▶ [WORK REQUEST] Return the lines below exactly, from the first one through the line that has "This screenshot has height=493, width=780.". Leave out everything after it.

▶ [AVAILABLE DATA]
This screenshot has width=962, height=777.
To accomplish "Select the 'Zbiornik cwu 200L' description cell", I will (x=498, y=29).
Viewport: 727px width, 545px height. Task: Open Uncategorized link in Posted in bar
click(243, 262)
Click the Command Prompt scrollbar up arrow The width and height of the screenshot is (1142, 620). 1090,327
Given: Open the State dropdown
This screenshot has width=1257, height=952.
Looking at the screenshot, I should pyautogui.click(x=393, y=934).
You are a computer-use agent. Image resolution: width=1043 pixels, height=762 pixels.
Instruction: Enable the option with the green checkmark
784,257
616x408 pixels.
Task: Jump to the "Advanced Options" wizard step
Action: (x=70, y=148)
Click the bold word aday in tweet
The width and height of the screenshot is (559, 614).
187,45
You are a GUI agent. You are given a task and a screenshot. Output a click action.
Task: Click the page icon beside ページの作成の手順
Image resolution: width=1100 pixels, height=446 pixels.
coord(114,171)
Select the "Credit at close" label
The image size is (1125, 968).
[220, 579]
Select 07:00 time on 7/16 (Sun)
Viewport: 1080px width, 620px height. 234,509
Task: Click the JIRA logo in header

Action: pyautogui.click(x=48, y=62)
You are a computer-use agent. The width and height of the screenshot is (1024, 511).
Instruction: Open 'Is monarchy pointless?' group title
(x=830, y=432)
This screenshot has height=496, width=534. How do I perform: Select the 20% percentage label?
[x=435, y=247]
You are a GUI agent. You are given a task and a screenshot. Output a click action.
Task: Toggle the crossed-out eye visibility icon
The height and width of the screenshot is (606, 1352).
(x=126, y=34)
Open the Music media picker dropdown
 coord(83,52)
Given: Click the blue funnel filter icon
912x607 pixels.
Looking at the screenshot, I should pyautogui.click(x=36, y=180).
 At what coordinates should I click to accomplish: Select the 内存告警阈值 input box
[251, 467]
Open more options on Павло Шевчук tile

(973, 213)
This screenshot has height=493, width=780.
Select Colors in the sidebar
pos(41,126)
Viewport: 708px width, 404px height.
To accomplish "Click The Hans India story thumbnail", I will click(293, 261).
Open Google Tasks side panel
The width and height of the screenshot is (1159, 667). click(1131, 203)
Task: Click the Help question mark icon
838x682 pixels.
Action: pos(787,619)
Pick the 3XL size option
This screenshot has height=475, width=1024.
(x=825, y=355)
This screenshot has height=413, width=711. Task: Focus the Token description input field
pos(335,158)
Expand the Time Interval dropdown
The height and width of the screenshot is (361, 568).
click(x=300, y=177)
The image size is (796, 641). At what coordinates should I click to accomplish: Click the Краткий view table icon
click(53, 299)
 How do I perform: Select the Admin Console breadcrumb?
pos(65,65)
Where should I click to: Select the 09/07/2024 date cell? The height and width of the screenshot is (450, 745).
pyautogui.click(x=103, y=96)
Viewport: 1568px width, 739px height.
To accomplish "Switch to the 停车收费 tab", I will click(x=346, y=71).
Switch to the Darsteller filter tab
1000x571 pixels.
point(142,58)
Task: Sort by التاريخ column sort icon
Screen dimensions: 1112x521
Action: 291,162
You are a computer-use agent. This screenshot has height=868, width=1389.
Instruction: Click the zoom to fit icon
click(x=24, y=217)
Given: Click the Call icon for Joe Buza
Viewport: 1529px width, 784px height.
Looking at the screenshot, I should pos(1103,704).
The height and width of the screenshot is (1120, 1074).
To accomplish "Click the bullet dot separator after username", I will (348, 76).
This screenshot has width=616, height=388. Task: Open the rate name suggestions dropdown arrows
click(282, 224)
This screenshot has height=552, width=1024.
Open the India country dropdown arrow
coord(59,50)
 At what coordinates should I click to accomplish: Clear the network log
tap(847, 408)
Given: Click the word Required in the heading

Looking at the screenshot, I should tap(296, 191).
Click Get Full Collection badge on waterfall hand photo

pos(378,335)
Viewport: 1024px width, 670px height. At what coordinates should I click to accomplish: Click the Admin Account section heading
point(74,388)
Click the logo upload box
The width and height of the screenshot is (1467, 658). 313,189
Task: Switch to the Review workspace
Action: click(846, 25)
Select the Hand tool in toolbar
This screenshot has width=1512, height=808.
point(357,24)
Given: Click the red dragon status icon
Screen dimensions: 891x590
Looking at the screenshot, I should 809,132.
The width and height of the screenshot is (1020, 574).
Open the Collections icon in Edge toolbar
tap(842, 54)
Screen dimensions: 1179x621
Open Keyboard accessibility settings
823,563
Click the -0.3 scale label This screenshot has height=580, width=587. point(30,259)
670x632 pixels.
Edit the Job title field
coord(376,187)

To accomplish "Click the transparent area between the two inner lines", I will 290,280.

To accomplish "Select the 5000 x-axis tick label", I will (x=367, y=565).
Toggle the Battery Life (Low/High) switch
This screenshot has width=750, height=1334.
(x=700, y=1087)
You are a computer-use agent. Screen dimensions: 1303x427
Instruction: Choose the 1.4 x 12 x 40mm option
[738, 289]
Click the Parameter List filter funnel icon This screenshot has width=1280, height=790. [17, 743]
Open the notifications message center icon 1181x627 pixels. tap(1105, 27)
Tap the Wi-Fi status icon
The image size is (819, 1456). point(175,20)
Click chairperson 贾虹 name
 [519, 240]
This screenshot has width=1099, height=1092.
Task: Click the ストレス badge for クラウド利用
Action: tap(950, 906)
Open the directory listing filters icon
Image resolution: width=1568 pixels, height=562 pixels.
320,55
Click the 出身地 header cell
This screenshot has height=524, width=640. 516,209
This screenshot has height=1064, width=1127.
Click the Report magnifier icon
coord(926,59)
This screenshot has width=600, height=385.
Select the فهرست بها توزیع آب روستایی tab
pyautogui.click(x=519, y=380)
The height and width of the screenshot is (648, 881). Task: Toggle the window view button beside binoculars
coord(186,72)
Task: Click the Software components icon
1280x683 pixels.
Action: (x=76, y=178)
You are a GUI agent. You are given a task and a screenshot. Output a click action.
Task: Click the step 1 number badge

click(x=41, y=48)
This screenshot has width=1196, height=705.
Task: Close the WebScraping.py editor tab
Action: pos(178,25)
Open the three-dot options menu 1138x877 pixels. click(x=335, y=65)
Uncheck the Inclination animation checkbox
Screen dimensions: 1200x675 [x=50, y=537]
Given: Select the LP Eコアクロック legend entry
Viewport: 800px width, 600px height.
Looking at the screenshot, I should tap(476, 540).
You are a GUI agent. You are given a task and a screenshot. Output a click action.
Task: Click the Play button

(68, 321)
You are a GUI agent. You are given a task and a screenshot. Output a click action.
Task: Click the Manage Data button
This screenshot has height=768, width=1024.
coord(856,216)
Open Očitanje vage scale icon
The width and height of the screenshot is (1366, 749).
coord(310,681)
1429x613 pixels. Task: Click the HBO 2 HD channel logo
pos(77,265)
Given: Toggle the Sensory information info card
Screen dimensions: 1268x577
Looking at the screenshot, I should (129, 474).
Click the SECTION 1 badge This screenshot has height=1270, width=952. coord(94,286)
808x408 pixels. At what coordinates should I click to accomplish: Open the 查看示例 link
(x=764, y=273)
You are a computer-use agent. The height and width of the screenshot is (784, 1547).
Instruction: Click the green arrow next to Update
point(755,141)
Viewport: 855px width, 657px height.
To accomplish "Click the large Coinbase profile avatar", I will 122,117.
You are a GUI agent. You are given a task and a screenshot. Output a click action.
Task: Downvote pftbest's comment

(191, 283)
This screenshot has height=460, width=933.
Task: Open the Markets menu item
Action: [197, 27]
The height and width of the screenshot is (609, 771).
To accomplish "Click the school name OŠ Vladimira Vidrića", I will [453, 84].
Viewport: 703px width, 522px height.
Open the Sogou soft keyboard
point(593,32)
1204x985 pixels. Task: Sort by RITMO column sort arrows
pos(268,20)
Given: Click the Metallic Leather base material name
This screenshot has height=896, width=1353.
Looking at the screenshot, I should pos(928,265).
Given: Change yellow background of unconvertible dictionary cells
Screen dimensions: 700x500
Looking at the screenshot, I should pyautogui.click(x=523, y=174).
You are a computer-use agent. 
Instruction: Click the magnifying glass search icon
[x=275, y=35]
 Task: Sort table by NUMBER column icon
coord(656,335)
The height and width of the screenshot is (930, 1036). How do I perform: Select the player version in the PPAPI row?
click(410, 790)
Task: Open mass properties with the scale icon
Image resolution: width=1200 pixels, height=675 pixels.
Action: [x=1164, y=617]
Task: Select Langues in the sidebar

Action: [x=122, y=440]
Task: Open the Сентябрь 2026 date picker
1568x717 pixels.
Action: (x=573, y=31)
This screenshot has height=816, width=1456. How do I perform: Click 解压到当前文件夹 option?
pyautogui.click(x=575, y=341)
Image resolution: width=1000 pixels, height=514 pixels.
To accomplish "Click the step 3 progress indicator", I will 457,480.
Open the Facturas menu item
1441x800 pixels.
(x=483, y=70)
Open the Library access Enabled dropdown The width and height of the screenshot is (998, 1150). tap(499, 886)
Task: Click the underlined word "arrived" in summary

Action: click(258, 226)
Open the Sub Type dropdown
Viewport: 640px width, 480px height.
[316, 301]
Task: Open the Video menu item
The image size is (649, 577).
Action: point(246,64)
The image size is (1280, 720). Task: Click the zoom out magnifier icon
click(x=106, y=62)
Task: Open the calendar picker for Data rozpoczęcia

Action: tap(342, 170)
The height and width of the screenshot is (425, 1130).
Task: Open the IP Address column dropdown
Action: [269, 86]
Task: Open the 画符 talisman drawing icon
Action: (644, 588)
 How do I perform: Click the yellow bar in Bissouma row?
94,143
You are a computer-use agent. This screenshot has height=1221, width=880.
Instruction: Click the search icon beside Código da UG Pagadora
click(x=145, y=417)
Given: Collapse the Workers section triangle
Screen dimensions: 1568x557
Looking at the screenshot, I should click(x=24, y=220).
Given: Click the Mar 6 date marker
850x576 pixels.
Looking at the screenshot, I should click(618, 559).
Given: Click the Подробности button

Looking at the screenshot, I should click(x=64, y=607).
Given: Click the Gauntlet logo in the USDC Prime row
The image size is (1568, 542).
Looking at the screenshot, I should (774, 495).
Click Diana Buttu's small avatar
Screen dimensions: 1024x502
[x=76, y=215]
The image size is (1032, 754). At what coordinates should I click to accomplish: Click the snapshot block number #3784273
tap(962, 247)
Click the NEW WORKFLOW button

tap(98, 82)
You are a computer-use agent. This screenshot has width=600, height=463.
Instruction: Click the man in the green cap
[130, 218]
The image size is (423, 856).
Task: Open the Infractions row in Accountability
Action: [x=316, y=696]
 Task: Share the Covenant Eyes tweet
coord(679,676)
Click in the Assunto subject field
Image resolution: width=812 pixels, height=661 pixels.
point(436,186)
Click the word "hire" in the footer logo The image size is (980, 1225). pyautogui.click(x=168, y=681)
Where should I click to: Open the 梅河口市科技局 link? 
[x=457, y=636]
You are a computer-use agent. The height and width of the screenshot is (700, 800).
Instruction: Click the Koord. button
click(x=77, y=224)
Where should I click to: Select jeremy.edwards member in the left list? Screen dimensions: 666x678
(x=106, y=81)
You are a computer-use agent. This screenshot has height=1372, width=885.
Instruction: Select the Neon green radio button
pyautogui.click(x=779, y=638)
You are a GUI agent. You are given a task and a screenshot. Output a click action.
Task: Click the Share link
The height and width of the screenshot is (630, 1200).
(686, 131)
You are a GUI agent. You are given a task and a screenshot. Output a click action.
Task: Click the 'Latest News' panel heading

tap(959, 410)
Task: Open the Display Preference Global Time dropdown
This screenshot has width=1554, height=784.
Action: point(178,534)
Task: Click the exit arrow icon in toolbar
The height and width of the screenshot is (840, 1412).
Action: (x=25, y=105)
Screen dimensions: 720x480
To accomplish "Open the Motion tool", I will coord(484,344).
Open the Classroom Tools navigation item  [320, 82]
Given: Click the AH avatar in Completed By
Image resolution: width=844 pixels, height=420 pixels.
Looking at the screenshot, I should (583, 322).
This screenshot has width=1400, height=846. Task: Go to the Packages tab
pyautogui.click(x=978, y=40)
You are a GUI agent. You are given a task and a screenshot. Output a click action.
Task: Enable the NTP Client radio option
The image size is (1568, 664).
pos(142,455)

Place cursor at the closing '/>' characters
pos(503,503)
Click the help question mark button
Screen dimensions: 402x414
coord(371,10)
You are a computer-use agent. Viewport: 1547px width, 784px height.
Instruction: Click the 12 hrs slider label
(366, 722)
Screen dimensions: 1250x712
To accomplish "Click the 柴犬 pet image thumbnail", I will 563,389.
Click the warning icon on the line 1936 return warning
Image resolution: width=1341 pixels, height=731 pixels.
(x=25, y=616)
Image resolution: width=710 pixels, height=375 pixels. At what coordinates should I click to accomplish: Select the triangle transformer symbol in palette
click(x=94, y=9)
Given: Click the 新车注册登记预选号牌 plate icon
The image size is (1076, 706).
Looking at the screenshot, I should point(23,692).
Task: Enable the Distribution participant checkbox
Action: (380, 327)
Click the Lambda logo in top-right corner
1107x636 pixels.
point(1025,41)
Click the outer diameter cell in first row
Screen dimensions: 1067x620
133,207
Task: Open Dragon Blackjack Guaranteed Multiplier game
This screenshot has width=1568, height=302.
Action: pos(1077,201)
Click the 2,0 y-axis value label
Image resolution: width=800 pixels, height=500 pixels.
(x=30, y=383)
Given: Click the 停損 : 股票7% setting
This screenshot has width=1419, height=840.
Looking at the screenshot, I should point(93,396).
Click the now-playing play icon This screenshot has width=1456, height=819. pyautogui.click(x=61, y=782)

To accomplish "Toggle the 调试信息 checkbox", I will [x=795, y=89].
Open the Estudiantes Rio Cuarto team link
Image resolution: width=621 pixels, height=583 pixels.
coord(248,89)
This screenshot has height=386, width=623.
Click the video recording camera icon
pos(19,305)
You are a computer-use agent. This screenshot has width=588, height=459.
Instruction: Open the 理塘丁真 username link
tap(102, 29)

▶ [ANSWER SECTION]
This screenshot has width=962, height=777.
To accomplish "Select the 'Zbiornik cwu 200L' description cell", I will (x=498, y=29).
Viewport: 727px width, 545px height. Task: Open Uncategorized link in Posted in bar
click(243, 262)
Click the Command Prompt scrollbar up arrow The width and height of the screenshot is (1142, 620). 1090,327
Given: Open the State dropdown
This screenshot has width=1257, height=952.
Looking at the screenshot, I should pyautogui.click(x=393, y=934).
You are a computer-use agent. Image resolution: width=1043 pixels, height=762 pixels.
Instruction: Enable the option with the green checkmark
784,257
616x408 pixels.
Task: Jump to the "Advanced Options" wizard step
Action: (x=70, y=148)
Click the bold word aday in tweet
The width and height of the screenshot is (559, 614).
187,45
You are a GUI agent. You are given a task and a screenshot. Output a click action.
Task: Click the page icon beside ページの作成の手順
Image resolution: width=1100 pixels, height=446 pixels.
coord(114,171)
Select the "Credit at close" label
The image size is (1125, 968).
[220, 579]
Select 07:00 time on 7/16 (Sun)
Viewport: 1080px width, 620px height. 234,509
Task: Click the JIRA logo in header

Action: pyautogui.click(x=48, y=62)
You are a computer-use agent. The width and height of the screenshot is (1024, 511).
Instruction: Open 'Is monarchy pointless?' group title
(x=830, y=432)
This screenshot has height=496, width=534. How do I perform: Select the 20% percentage label?
[x=435, y=247]
You are a GUI agent. You are given a task and a screenshot. Output a click action.
Task: Toggle the crossed-out eye visibility icon
The height and width of the screenshot is (606, 1352).
(x=126, y=34)
Open the Music media picker dropdown
 coord(83,52)
Given: Click the blue funnel filter icon
912x607 pixels.
Looking at the screenshot, I should pyautogui.click(x=36, y=180).
 At what coordinates should I click to accomplish: Select the 内存告警阈值 input box
[251, 467]
Open more options on Павло Шевчук tile

(973, 213)
This screenshot has height=493, width=780.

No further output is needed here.